Poszły za mną. Zamknęła drzwi od wejścia na taras.
- Co chcesz? - spytała Luiza
- Czemu mi nie powiedziałyście?! - krzyknęłam
- Czego? - zapytała się mama
- Że Mateusz wyszedł!
- Skąd wiesz?
- Spotkałam go w mieście!
- Maja...
- Nie nawidzę was! Nie nawidzę!
Wybiegłam z tarasu. Wpadłam na Kendalla. O mały włos nie zgniotłam Cynamona.
- Maja co jest? - spytał
- Zostaw mnie! - wybiegłam z domu
*** Kendall ***
Poszedłem na taras zapytać Luizy co się stało Mai. Jeszcze nigdy nie widziałem jej tak wkurzonej.
- Co jest Mai? - spytałem
- Powiedzmy im. - powiedziała Luiza do mamy
- No dobra. Zawołał wszystkich. - powiedziała jej mama a ją wykonałem jej polecenie, po chwili wszyscy byli na tarasie.
- Zastanawiacie się pewnie dlaczego Maja wybiegła taka zdenerwowana. - wszyscy kiwneli głowami
- To wydarzyło się na początku maja. - zaczeła mama Mai i Luizy - Maja wracała wtedy razem z Marcinem z lekcji tańca. Z tego co powiedziała wepchnął ją do samochodu i...
Nie mogła dokończyć. Dobrze wiedziałem co chciała powiedzieć, że ten chłopak ją zgwałcił.
- Ja i Wika znalazłyśmy ją w krzakach jak szłyśmy do szkoły. - kontynuowała Natalia - Zadzwoniłyśmy szybko po karetkę i po rodziców Mai. Nie chciała nic mówić przez dwa tygodnie.

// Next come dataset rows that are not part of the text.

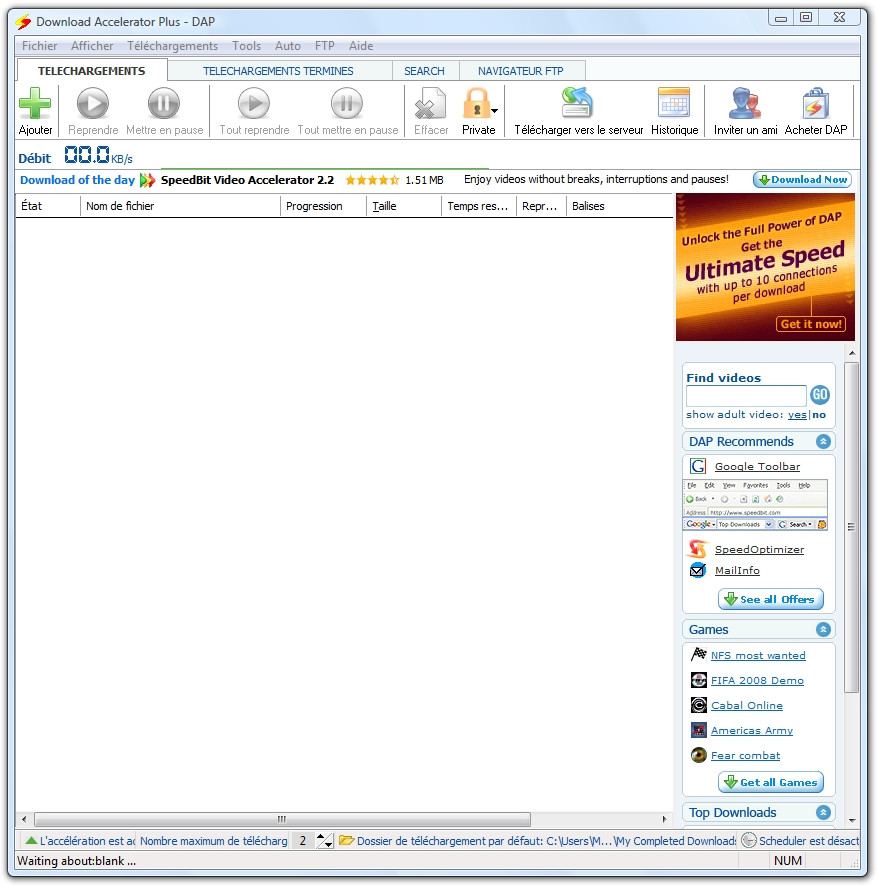The image size is (877, 887).
Task: Open the Historique icon
Action: 673,103
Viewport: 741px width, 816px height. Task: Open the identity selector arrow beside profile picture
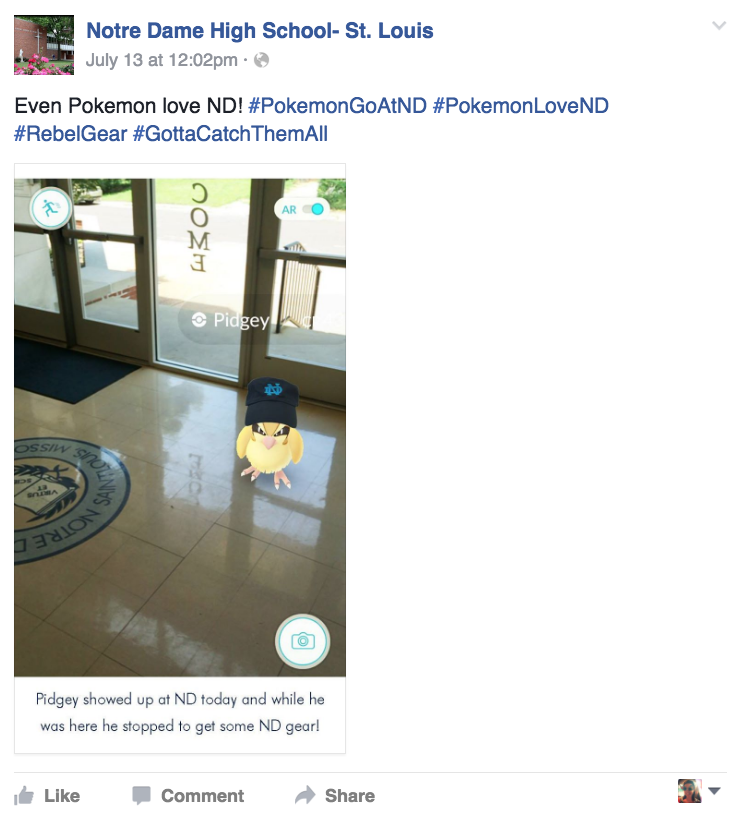tap(714, 791)
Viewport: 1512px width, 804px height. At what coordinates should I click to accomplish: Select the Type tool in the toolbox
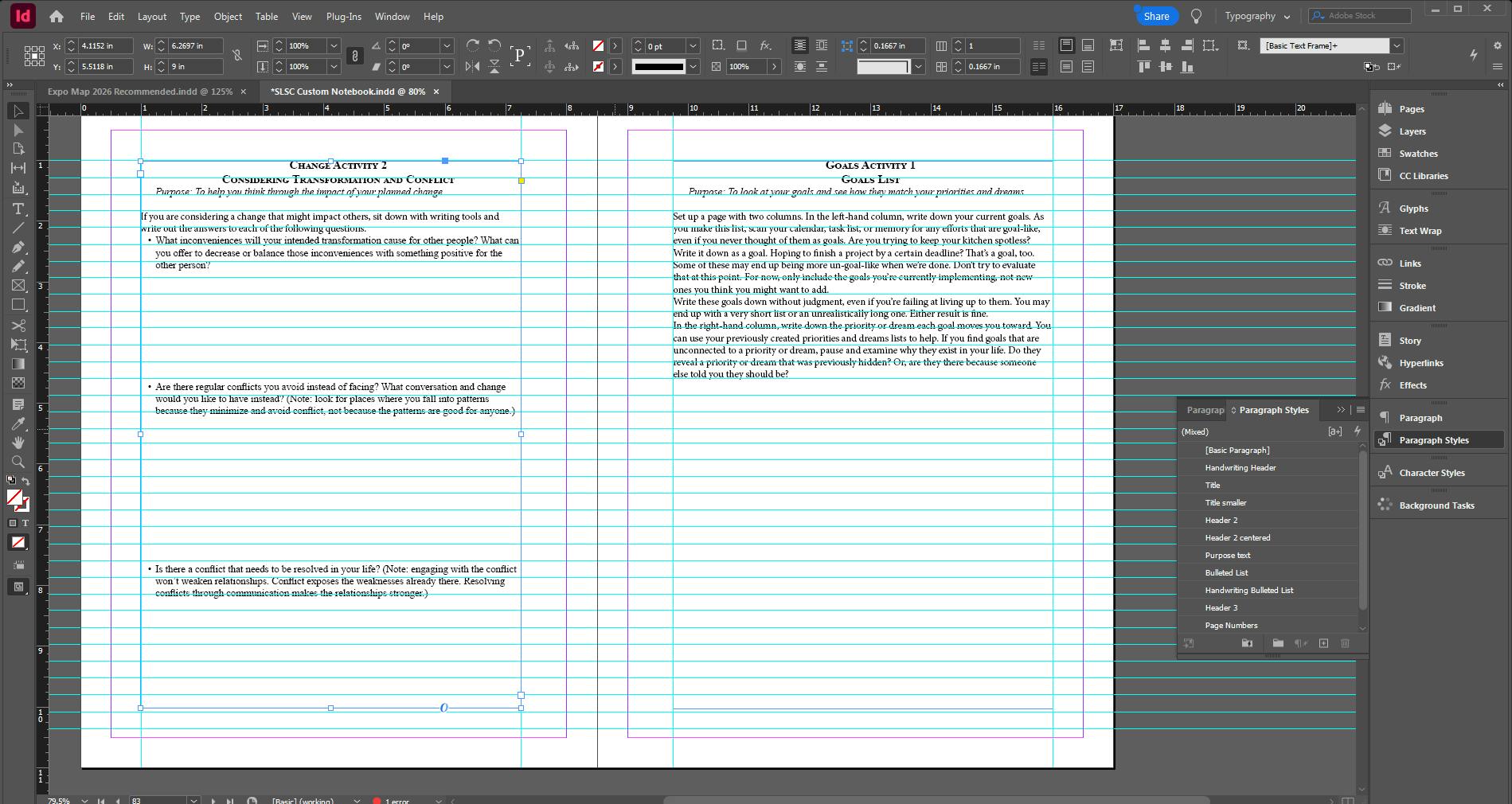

- Nie chciała nic mówić, nic nie jadła i nie piła. - mówił jej tata- Budziła się z krzykiem. Cały czas siedziała w pokoju z Sabą. Suczka już od dawna chorowała. Kiedy zdechła Mai w ramionach był to dla niej cios w plecy. Akurat znalazłem kilka żyletek w kuchni a były mi potrzebne do pracy. Wyszedłem do słownie na chwilę. Maja zostawiła wiadomość, że to nie na jej możliwości. Znalazłem ją w kuchni z przeciętnym żyłami. W szpitalu zaczeła wszystko mówić. Jakiś tydzień temu Marcin wyszedł na warunkowe, postanowiliśmy jej nie denerwować i zachować to przed nią w tajemnicy. Resztę historii znacie. - próbowałem się otrząsnąć z tego co usłyszałem, chłopacy też
- Gdzie ona może teraz być? - spytałem
- Wzięła ze sobą Cynamona? - spytała Natalia
- Tak.
- Jest w parku. - powiedziała a ja wyszłem i udałem się w stronę parku.
*** Maja ***
Zatrzymałam się w parku. Puściłam Cynamona i usiadłam na trawie. Cynamon zamiast pójść pobiegać zaczął na mnie skakać. Wzięłam go na ręce i przytuliłam. Po policzkach płynęły mi łzy, które Cynamon zlizywał. Po jakiś trzydziestu minutach było mi już lepiej. Nie czułam gniewu. Wstałam i poczułam jak ktoś mnie przytula.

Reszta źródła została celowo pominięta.